One further caveat: sometimes it takes more than one loop just to create the array of custom correlating objects. This can happen if you need to read a property of each member of one Office collection object just to gather information that will be used to process another collection object. (For example, your code needs to read the titles of all the columns in an Excel table because your add-in is going to apply a number format to the cells of some columns based on that column's title.) But you can always keep the context.syncs between the loops, rather than in a loop. See the section Other examples of these patterns for an example.

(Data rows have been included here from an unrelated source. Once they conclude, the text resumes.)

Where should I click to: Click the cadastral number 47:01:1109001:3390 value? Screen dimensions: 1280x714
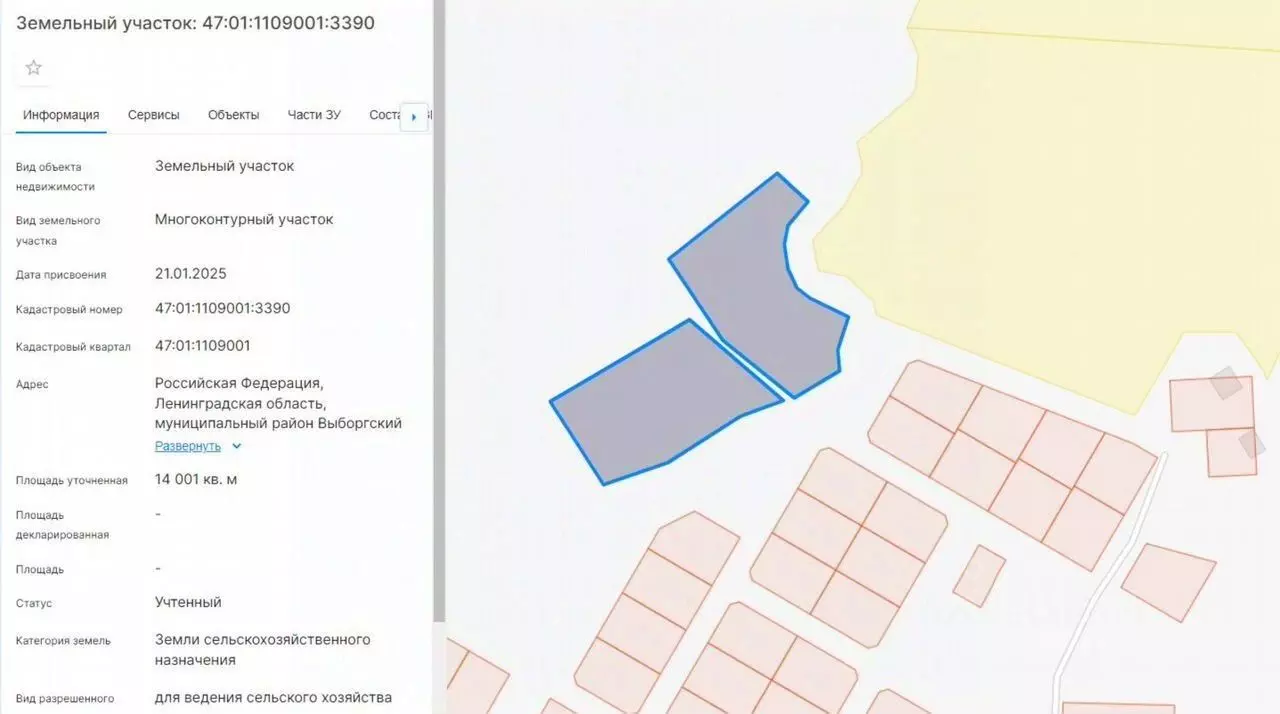pos(223,308)
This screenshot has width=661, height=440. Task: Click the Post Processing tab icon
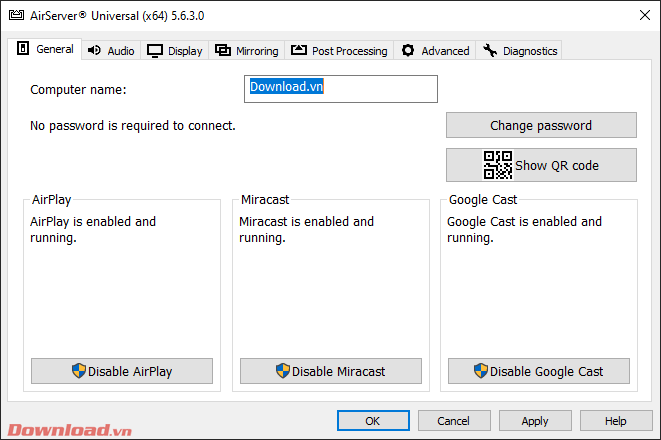pos(299,51)
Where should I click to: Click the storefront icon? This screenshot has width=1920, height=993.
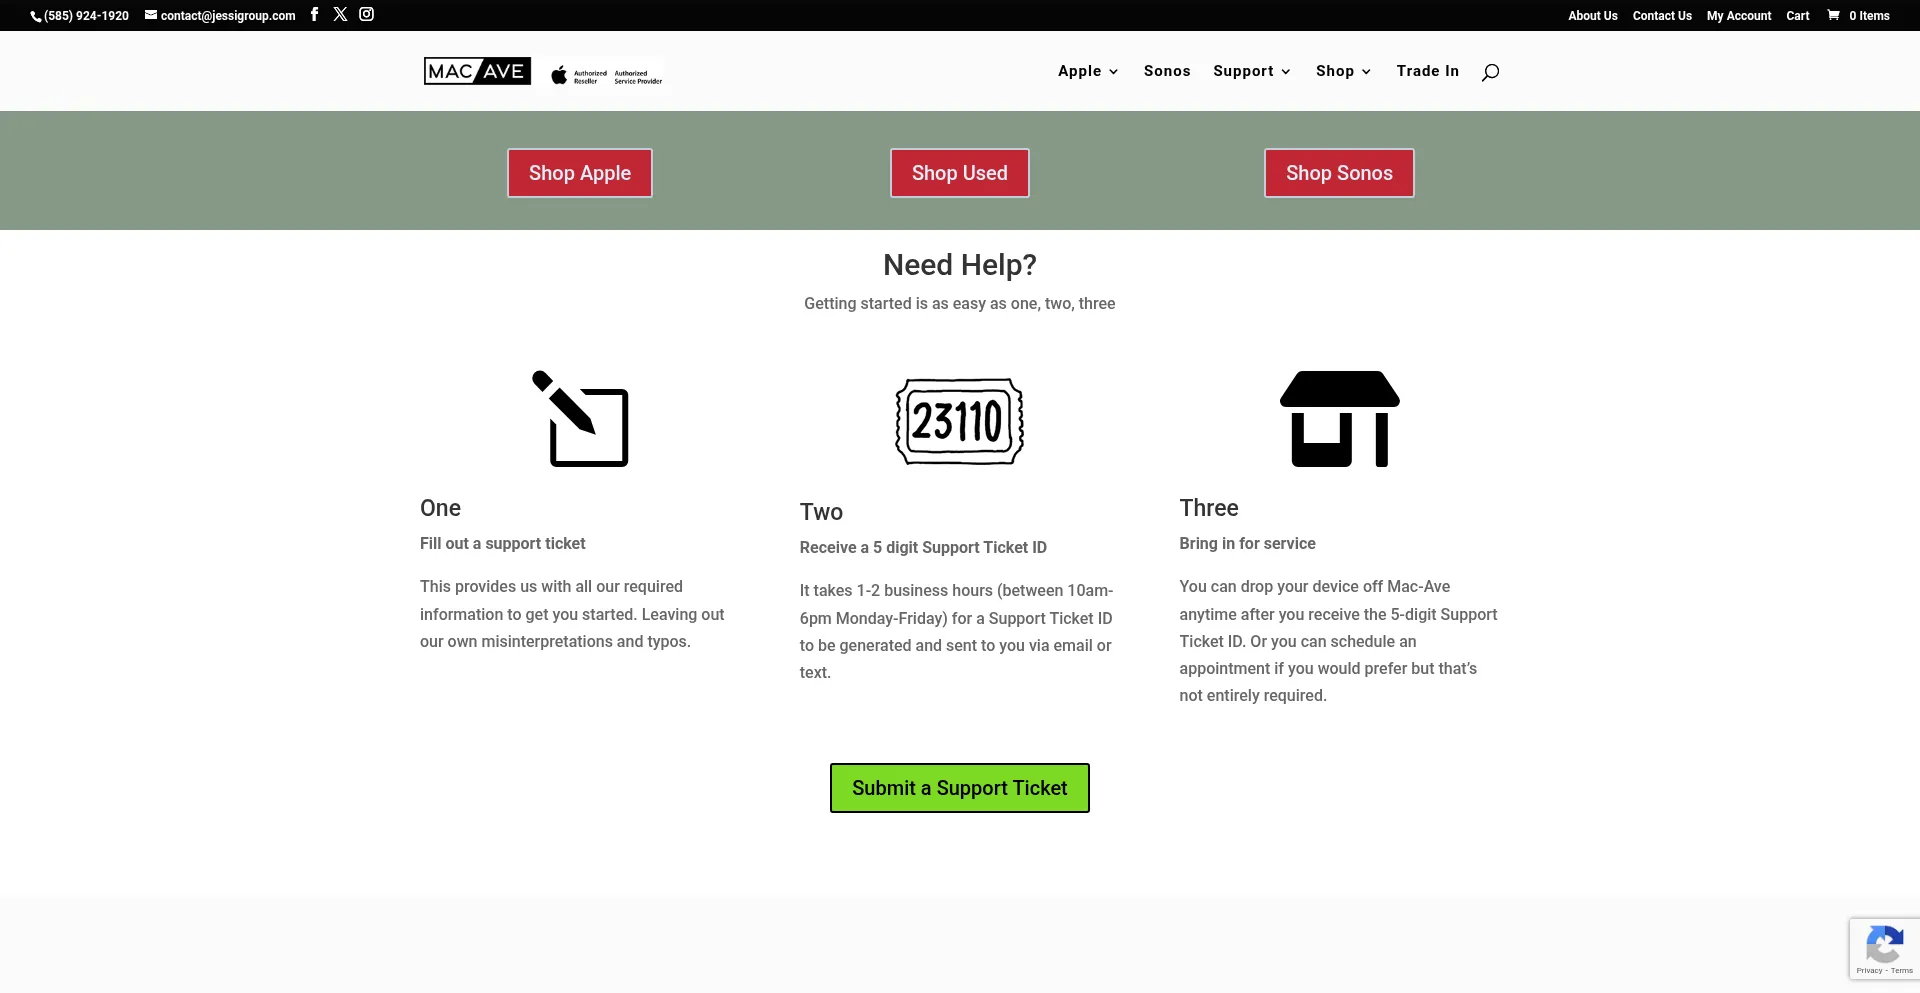(1339, 419)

Other examples of these patterns

When should you not use the patterns in this article?

Excel can't read more than 5MB of data in a given call of context.sync. If this limit is exceeded, an error is thrown. (See the "Excel add-ins section" of Resource limits and performance optimization for Office Add-ins for more information.) It's very rare that this limit is approached, but if there's a chance that this will happen with your add-in, then your code should not load all the data in a single loop and follow the loop with a context.sync. But you still should avoid having a context.sync in every iteration of a loop over a collection object. Instead, define subsets of the items in the collection and loop over each subset in turn, with a context.sync between the loops. You could structure this with an outer loop that iterates over the subsets and contains the context.sync in each of these outer iterations.